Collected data
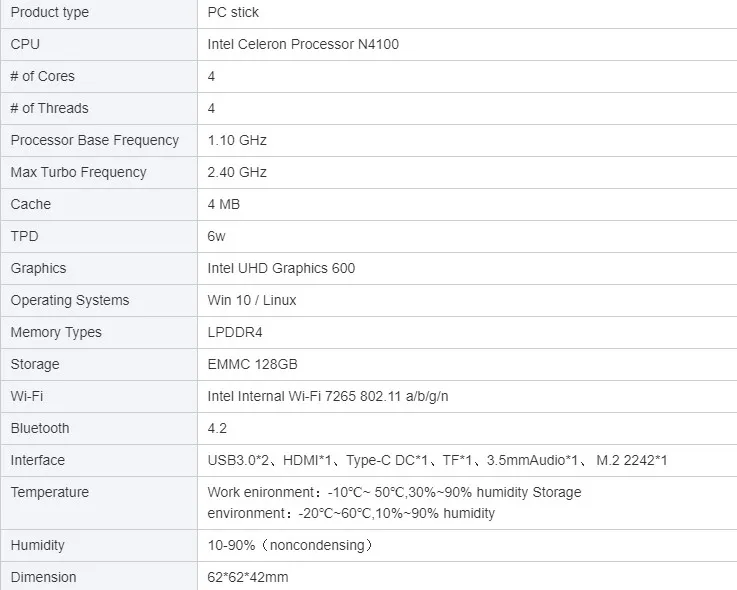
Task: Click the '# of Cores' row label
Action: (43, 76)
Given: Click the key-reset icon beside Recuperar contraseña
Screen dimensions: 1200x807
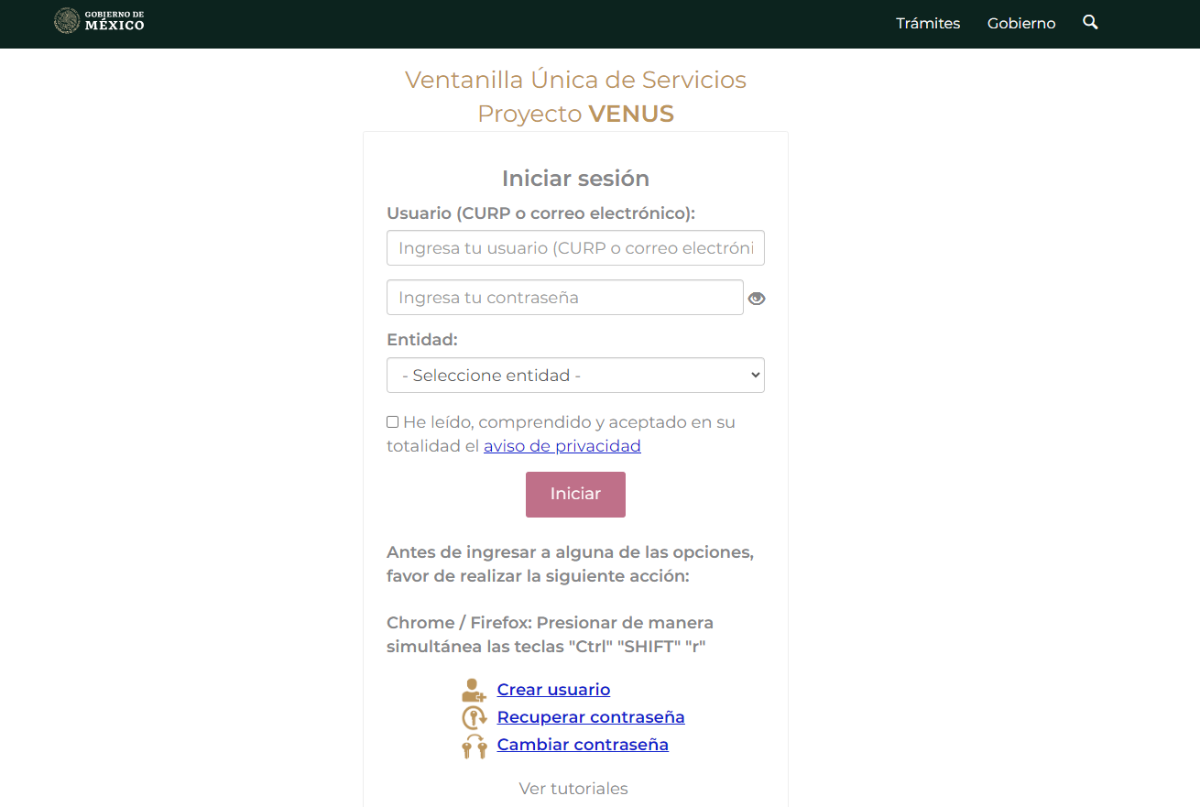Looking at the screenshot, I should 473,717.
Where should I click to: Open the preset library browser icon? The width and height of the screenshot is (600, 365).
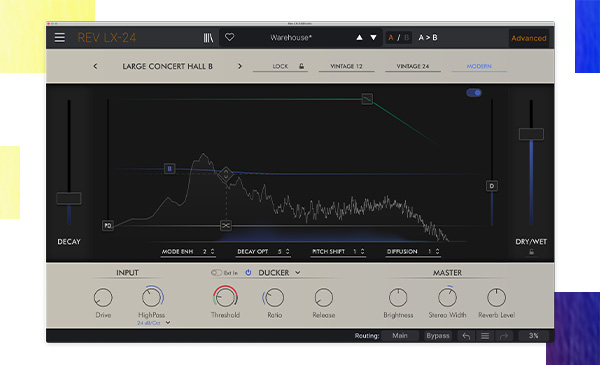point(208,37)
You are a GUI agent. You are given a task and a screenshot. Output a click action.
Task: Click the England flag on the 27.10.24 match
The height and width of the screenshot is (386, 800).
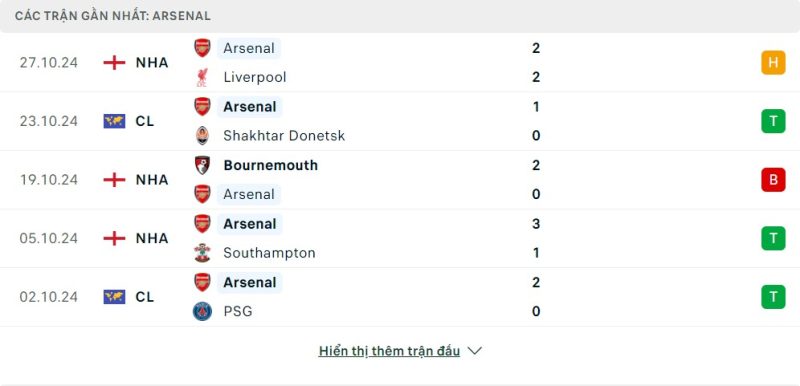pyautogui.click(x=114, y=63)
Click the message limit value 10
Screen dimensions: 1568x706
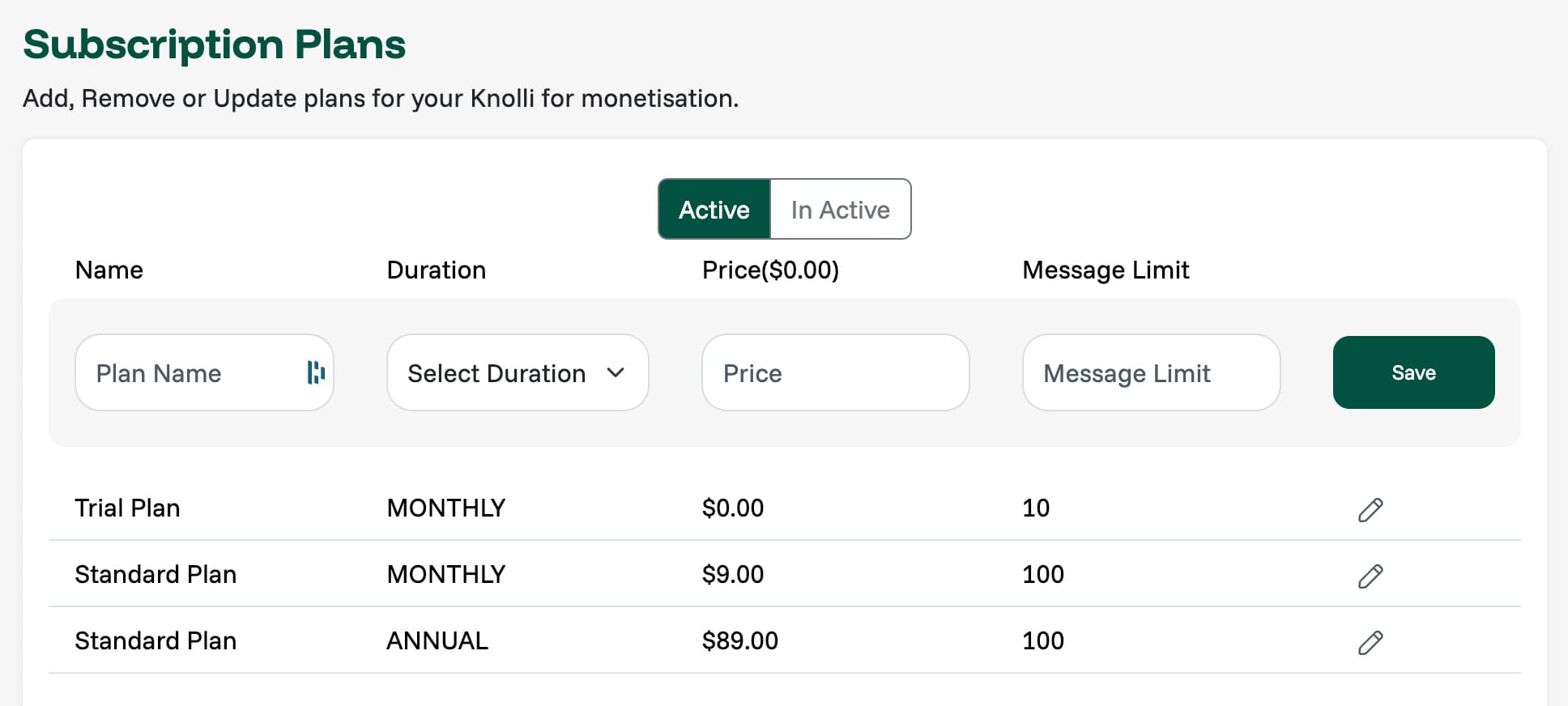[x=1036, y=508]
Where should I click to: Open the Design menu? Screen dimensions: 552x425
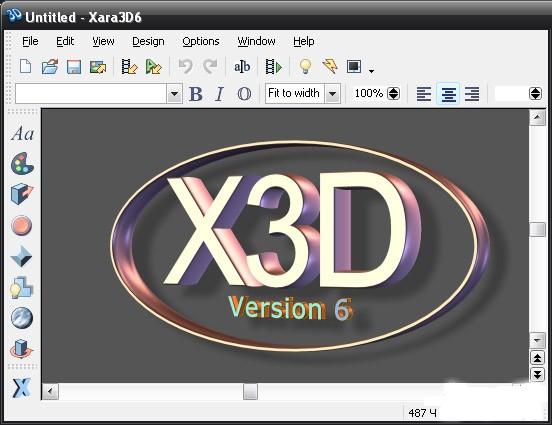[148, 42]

--

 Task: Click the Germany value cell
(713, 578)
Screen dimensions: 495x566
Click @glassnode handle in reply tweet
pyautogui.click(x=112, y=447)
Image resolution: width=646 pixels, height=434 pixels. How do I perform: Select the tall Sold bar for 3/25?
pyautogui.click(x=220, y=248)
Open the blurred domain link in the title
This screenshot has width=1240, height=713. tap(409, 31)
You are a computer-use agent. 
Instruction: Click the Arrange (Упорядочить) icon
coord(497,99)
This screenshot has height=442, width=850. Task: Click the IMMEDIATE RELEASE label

**Problem description:** Every line in the records above that contains the word "agent" should be copied out.

**Answer to this task:**
You are a GUI agent. You are given a task and a screenshot. Output a click action.
You are a computer-use agent. 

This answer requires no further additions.